People Inc. has been working with Cloudflare's AI blocking solution to force AI companies into licensing negotiations. The strategy works - Vogel says 'large LLM providers' are now approaching the company for content deals, though he wouldn't name specific companies. No new deals are signed yet, but negotiations have advanced significantly since implementing the blocking technology.
But here's Google's masterstroke (or dirty trick, depending on your perspective): Publishers can't block Google's crawler without disappearing from Google Search entirely. Block the bot, lose that crucial 20%-ish traffic that Google still delivers. It's digital extortion disguised as technical necessity.
'They know this, and they're not splitting their crawler. So they are an intentional bad actor here,' Vogel declared. The room erupted - this wasn't just criticism, it was a direct challenge to Google's business practices.
Janice Min, CEO of newsletter publisher Ankler Media, backed Vogel's claims. She branded big tech companies like Google and Meta as longtime 'content kleptomaniacs.' Her company blocks AI crawlers entirely. 'I don't see the benefit to us in partnering with any AI company right now,' Min said.
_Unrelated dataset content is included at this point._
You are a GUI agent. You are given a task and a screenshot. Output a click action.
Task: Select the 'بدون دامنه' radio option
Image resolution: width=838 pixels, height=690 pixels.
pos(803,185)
Cloudflare CEO Matthew Prince, whose company provides the AI-blocking tools, offered a bombshell prediction from the same panel: 'By this time next year, Google will be paying content creators for crawling their content and taking it and putting it in AI models.' He suspects regulatory pressure will force the change.
Prince also delivered perhaps the conference's most quotable line: 'Everything that's wrong with the world today is, at some level, Google's fault.' He argued Google trained publishers to chase traffic over quality content, creating the clickbait era that plagued companies like BuzzFeed.
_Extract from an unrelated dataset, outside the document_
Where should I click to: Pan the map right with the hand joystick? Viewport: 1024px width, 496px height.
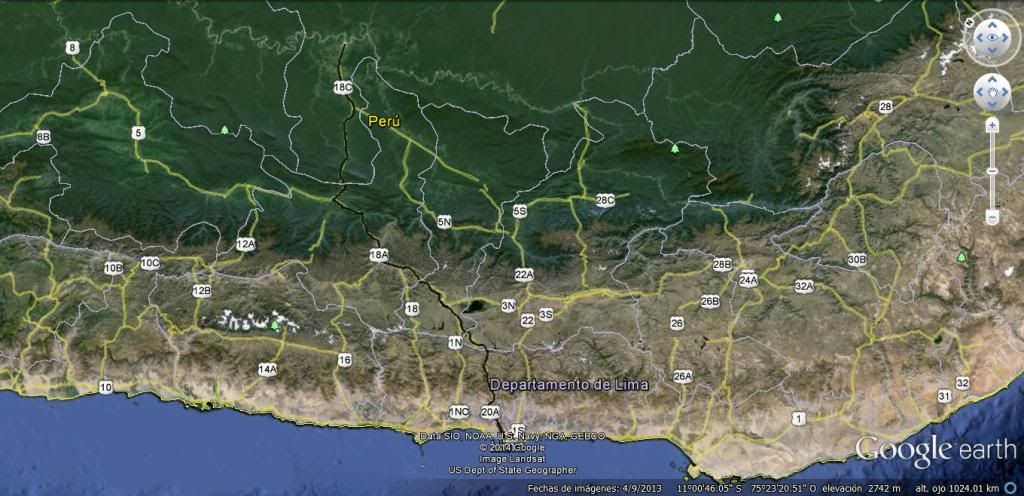click(x=1005, y=93)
The legal landscape adds another layer of complexity. Prince questioned whether copyright law - designed for the pre-AI era - can effectively combat AI content scraping. He pointed to Anthropic's recent $1.5 billion settlement with book publishers, suggesting AI companies are creating derivative works that might qualify for fair use protection.
This isn't just about one publisher's grievances. Vogel represents the largest digital and print publisher in America, operating brands that collectively reach hundreds of millions of readers. When he speaks, the entire media industry listens. His accusations against Google signal a broader publisher rebellion against unpaid AI content scraping.
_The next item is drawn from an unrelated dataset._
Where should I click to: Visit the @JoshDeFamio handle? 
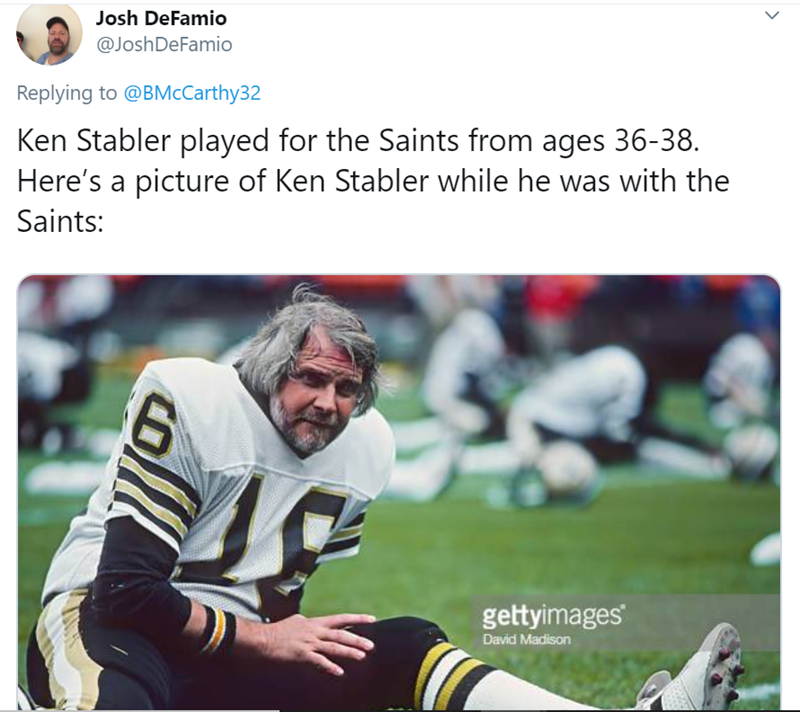coord(164,44)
The timing is crucial. As AI companies race to train more sophisticated models, they're consuming unprecedented amounts of web content. Publishers like People Inc. are finally fighting back with both technology and public pressure campaigns.
Vogel's explosive accusations mark a turning point in the AI content wars. By publicly branding Google a 'bad actor,' he's thrown down the gauntlet for every major publisher facing similar dilemmas. The message is clear: AI companies that want publisher content will need to pay for it, and those that don't will face both technical blocking and public shaming. With Cloudflare's CEO predicting Google will start paying publishers within a year, the question isn't whether the current system will change - it's how quickly Google blinks first.